_REQUIRED ACTIONS_:
- a) Print the stretch of the report on the plane crash that killed Libya's army chief from "Turkey Probes Wreckage" through "were still underway.".
- b) Carry on the report about the crash in Turkey that killed Libya's military chief, picking up after its final sentence.

_TEXT BLOCK_:
Turkey Probes Wreckage of Plane Crash as Libya Mourns Army Chief
Search teams on Dec. 24 recovered the cockpit voice and flight data recorders from the jet that crashed and killed Libya’s military chief and other senior officers, while efforts to retrieve the victim's remains were still underway.
The private jet carrying Gen. Muhammad Ali Ahmad al-Haddad, four other officers and three crew members crashed in Turkey on Dec. 23 after taking off from the capital, Ankara, killing everyone on board. Libyan officials said the cause of the crash was a technical malfunction on the plane.
The private jet carried Gen. Muhammad Ali Ahmad al-Haddad, four other officers and three crew.
The high-level Libyan delegation was on its way back to Tripoli after holding defense talks in Ankara aimed at boosting military cooperation between the two countries.
Turkish Interior Minister Ali Yerlikaya told journalists at the site of the crash that wreckage was scattered across an area covering three square kilometers (about 1.2 square miles), complicating recovery efforts.
Voice recorder and the flight data recorder (black box) were recovered from the plane, Yerlikaya announced.

(Collected data entries)
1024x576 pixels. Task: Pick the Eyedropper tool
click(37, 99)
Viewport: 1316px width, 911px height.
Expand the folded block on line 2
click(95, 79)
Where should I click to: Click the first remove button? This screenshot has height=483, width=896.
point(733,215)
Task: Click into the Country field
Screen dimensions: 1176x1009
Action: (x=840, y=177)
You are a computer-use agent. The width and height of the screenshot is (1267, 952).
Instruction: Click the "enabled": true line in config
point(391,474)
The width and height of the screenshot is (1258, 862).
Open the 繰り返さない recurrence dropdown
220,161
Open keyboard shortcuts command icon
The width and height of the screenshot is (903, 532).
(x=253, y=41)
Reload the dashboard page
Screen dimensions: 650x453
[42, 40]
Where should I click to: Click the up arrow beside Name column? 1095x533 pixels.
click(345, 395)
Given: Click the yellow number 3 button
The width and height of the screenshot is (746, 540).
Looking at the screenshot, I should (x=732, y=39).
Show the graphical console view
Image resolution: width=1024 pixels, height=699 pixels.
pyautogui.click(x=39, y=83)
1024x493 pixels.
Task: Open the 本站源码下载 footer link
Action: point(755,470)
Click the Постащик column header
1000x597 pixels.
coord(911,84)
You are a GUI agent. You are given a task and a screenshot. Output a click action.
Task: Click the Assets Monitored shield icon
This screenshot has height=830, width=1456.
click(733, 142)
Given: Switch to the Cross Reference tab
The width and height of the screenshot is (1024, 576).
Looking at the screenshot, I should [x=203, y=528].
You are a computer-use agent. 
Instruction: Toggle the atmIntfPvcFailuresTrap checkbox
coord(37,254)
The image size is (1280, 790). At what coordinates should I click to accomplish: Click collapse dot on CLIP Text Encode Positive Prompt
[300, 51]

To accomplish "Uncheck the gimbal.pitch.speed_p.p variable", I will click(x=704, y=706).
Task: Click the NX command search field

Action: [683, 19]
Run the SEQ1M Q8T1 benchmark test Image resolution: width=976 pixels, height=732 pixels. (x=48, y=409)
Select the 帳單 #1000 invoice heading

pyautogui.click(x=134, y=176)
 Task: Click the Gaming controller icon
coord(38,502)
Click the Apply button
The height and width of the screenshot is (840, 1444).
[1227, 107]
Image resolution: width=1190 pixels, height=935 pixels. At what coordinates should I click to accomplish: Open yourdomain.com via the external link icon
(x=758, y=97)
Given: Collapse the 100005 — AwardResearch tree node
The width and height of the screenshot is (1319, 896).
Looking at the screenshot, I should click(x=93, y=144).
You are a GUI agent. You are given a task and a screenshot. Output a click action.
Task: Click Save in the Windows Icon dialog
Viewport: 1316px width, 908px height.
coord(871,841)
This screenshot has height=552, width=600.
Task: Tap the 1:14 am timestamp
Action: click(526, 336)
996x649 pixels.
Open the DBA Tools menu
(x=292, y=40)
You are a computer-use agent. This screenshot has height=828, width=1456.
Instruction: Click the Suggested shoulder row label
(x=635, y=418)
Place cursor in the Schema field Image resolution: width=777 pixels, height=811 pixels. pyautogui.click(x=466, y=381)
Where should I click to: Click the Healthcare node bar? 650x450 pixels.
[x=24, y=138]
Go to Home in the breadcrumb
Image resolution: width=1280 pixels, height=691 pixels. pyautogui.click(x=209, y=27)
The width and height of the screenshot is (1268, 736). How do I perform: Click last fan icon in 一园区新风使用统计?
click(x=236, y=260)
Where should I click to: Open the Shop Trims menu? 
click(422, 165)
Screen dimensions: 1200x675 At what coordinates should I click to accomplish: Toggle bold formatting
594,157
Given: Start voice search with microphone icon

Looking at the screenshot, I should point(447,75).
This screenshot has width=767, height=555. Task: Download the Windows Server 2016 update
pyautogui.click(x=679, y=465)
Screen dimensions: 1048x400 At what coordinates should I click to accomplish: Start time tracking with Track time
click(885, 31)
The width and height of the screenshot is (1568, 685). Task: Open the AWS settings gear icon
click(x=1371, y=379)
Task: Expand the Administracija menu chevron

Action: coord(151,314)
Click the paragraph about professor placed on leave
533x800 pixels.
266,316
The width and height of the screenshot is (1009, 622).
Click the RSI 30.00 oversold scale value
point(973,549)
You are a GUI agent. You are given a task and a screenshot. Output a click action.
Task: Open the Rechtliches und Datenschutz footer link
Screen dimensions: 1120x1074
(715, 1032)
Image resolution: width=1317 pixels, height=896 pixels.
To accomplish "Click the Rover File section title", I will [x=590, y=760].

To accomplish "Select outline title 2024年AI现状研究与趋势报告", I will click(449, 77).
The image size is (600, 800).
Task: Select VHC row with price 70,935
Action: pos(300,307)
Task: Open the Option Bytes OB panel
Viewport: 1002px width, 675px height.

_SOLVED PROBLEMS_:
- a)
Turkey Probes Wreckage of Plane Crash as Libya Mourns Army Chief
Search teams on Dec. 24 recovered the cockpit voice and flight data recorders from the jet that crashed and killed Libya’s military chief and other senior officers, while efforts to retrieve the victim's remains were still underway.

- b)
Authorities from the Turkish forensic medicine authority were working to recover and identify the remains, he said.
A 22-person delegation — including five family members — arrived from Libya early on Dec. 24 to assist in the investigation, he said.
Turkish officials said the Falcon 50-type business jet took off from Ankara’s Esenboğa Airport at 8:30 p.m. and that contact was lost some 40 minutes later.
The plane notified air traffic control of an electrical fault and requested an emergency landing. The aircraft was redirected back to Esenboğa, where preparations for its landing began.
The plane, however, disappeared from the radar while descending for the emergency landing, the Turkish presidential communications office said.
The wreckage was found near the village of Kesikkavak, in Haymana, a district some 70 kilometers (about 45 miles) south of Ankara.
At the crash site, search and recovery teams intensified their operations on Dec. 24 after a night of heavy rain and fog.
Gendarmerie police sealed off the area while the Turkish disaster management agency, AFAD, set up a mobile coordination center. Specialized vehicles, such as tracked ambulances, were deployed because of the muddy terrain.
Turkey has assigned four prosecutors to lead the investigation and Yerlikaya said the Turkish search and recovery teams numbered 408 personnel.
Libya declared three days of national mourning. Al-Hadad was the top military commander in western Libya and played a crucial role in the ongoing, U.N.-brokered efforts to unify Libya’s military, which has split, much like Libya’s other institutions.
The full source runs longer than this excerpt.